Le général von Moltke sur le plan Schlieffen (1911)

Le chef d'état-major de l'armée allemande, le général Helmuth von Moltke, a fait ces commentaires sur le plan Schlieffen dans un mémorandum de 1911:

On peut supposer avec certitude que la prochaine guerre sera une guerre sur deux fronts. De nos ennemis, la France est la plus dangereuse et peut se préparer le plus rapidement. Les comptes doivent être réglés avec elle très rapidement après le déploiement. Si la défaite des Français est obtenue rapidement et de manière décisive, il sera également possible de rendre des forces disponibles contre la Russie.

Je suis d'accord avec l'idée de base d'ouvrir la guerre par une offensive forte contre la France tout en restant d'abord sur la défensive avec des forces faibles contre la Russie. Si une décision rapide est recherchée contre la France, l'attaque ne doit pas être dirigée exclusivement contre le front oriental fortement fortifié de ce pays. Si, comme on peut s'y attendre, l'armée française reste sur la défensive derrière ce front, il n'y a aucune chance de percer rapidement; et même une percée exposerait l'armée allemande, ou les sections qui l'ont fait, à une attaque de flanc des deux côtés.

Si l’on veut affronter l’ennemi à découvert, il faut déborder la ligne frontière fortifiée. Ceci n'est possible qu'au moyen d'une avance via la Suisse ou la Belgique. La première rencontrerait de grandes difficultés et, en raison de la défense des routes de montagne, prendrait beaucoup de temps. D'un autre côté, un débordement réussi des fortifications françaises aurait l'avantage de forcer l'armée française vers le nord. Une avancée à travers la Belgique forcerait les Français à rentrer dans leur intérieur. Il faut néanmoins la privilégier, car on peut y compter sur des progrès plus rapides. On peut compter sur une dispersion rapide des forces belges, quelque peu inefficaces, à moins que l'armée belge ne se retire sans bataille vers Anvers, qu'il faudrait alors boucler.

Il est évidemment important que, pour avancer à travers la Belgique, l'aile droite soit aussi forte que possible. Mais je ne peux pas accepter que l'enveloppement exige la violation de la neutralité néerlandaise en plus de la neutralité belge. Une Hollande hostile à nos côtés pourrait avoir des conséquences désastreuses sur l'avancée de l'armée allemande vers l'ouest, surtout si l'Angleterre utilisait la violation de la neutralité belge comme prétexte pour entrer en guerre contre nous. Une Hollande neutre assure nos arrières, car si l'Angleterre nous déclare la guerre pour avoir violé la neutralité belge, elle ne peut pas elle-même violer la neutralité néerlandaise. Elle ne peut pas enfreindre la loi même pour laquelle elle part en guerre. De plus, il sera très important d'avoir en Hollande un pays dont la neutralité nous permettra d'avoir des importations et des approvisionnements. Elle doit être la trachée qui nous permet de respirer.

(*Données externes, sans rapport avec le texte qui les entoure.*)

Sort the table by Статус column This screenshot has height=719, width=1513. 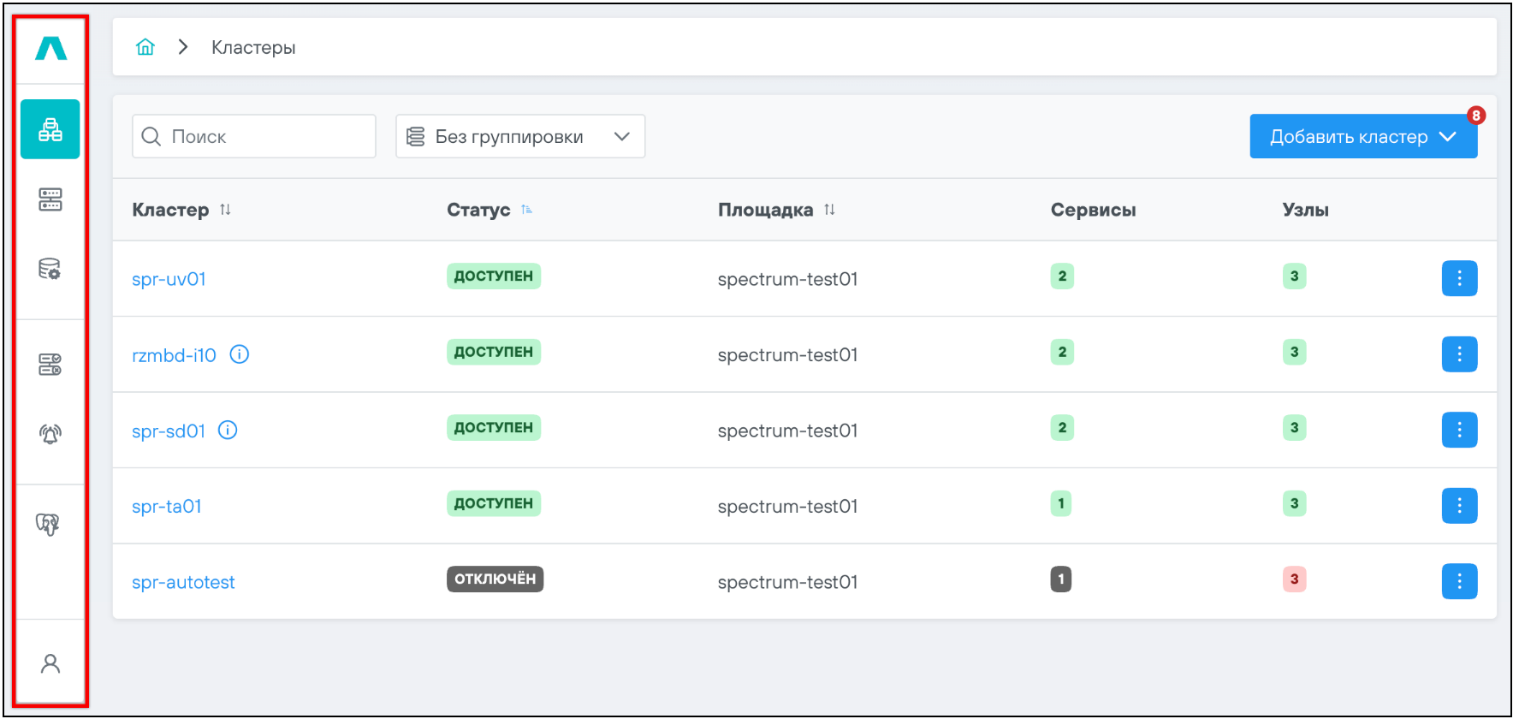click(x=527, y=210)
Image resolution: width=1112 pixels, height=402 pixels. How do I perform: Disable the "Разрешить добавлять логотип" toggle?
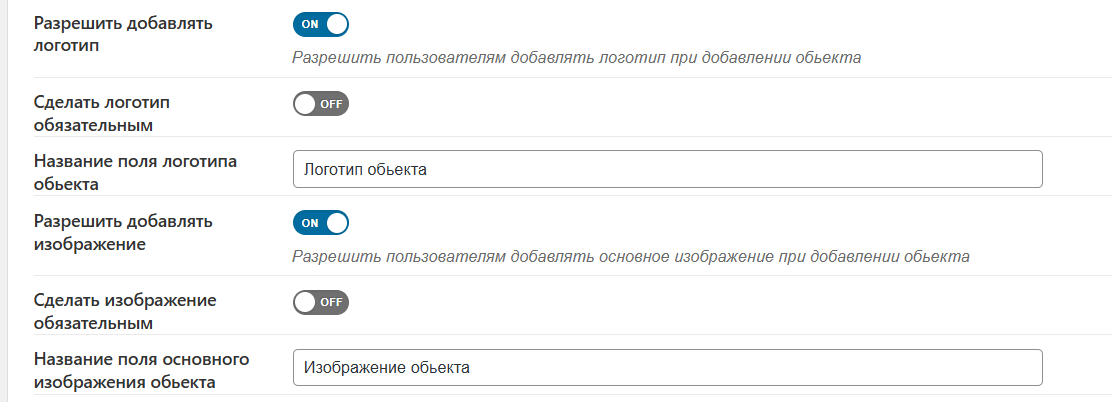tap(320, 24)
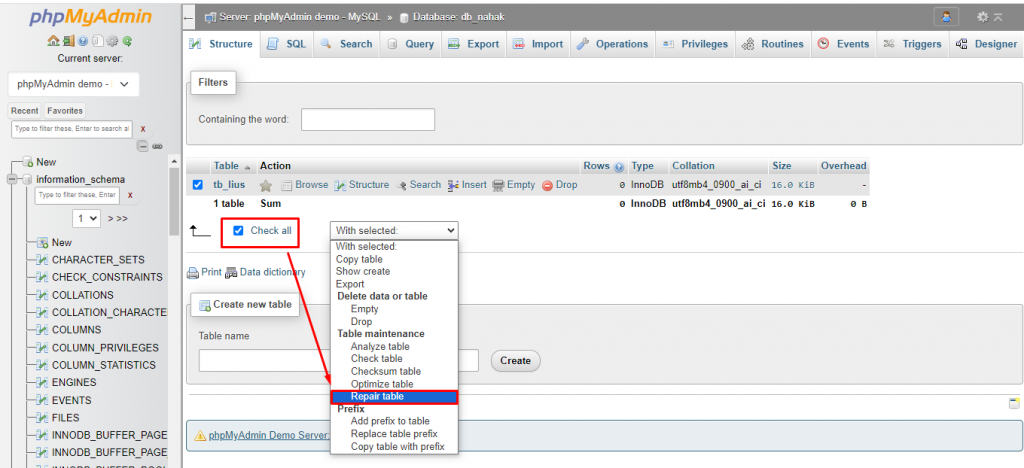Toggle the Check all checkbox
This screenshot has height=468, width=1024.
(238, 231)
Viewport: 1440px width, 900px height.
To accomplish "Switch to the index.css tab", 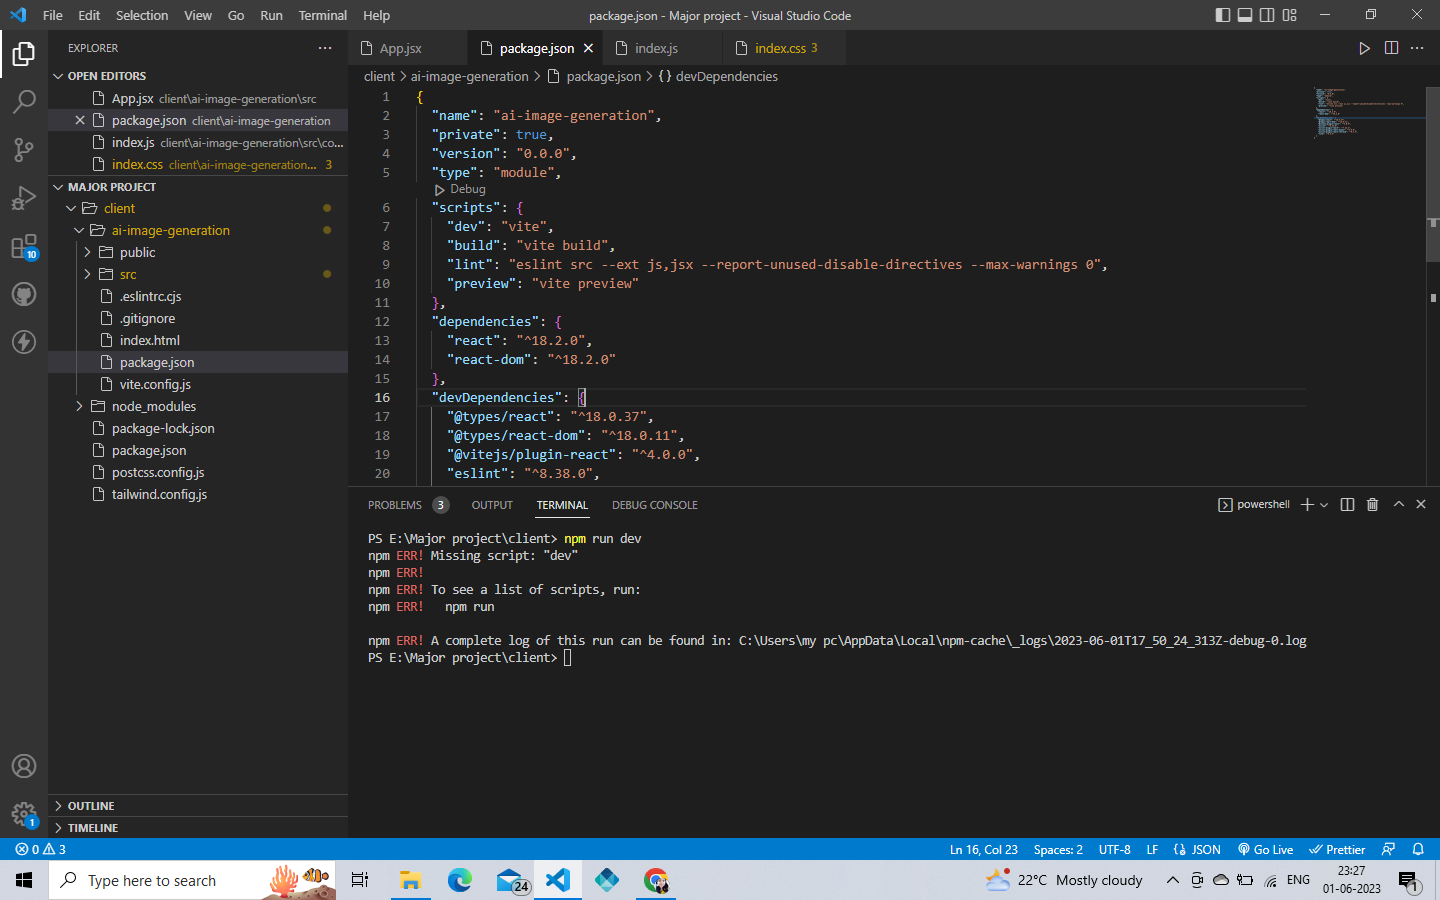I will 780,48.
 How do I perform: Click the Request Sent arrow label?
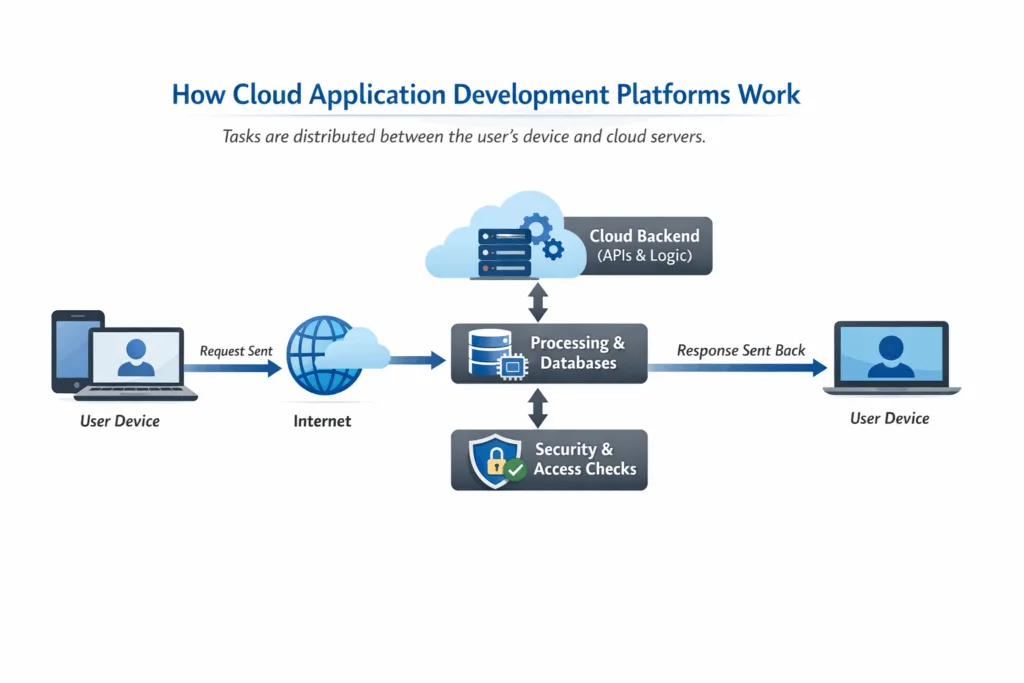click(x=235, y=351)
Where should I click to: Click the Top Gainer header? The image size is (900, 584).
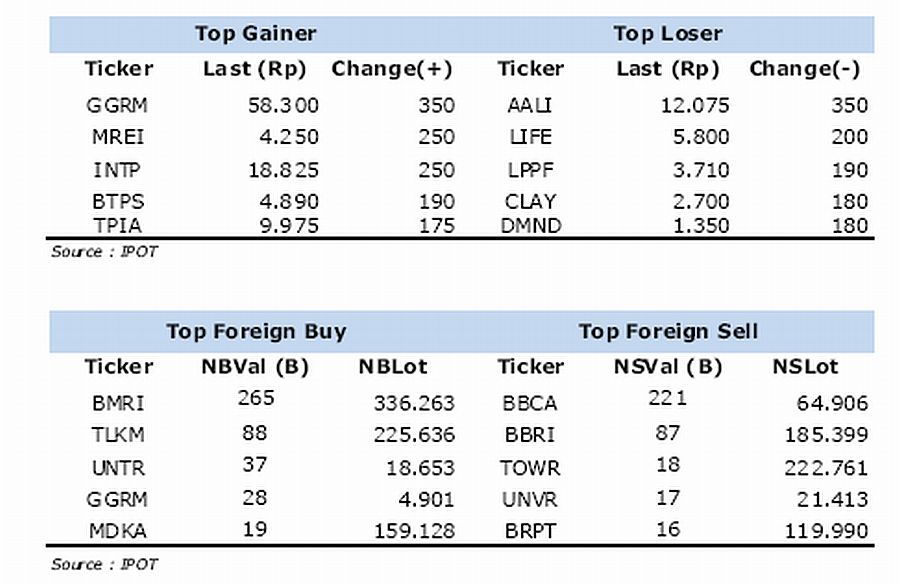point(255,33)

Aussi maladroite qu'elle soit, la progression à travers la Belgique doit donc se faire sans violation du territoire néerlandais. Cela ne sera guère possible que si Liège est entre nos mains. La forteresse doit donc être prise immédiatement. Je pense qu'il est possible de le prendre par un coup de main. Ses forts saillants sont si mal situés qu'ils ne négligent pas le pays intervenant et ne peuvent pas le dominer. J'ai fait une reconnaissance de toutes les routes qui les traversent dans le centre de la ville, qui n'a pas de remparts. Une avancée à plusieurs colonnes est possible sans qu'elles soient observées depuis les forts. Une fois que nos troupes sont entrées dans la ville, je crois que les forts ne la bombarderont pas mais capituleront probablement.

Tout dépend d'une préparation minutieuse et de la surprise. L'entreprise n'est possible que si l'attaque est effectuée immédiatement, avant que les zones entre les forts ne soient fortifiées. Elle doit donc être entreprise par des troupes permanentes dès que la guerre est déclarée.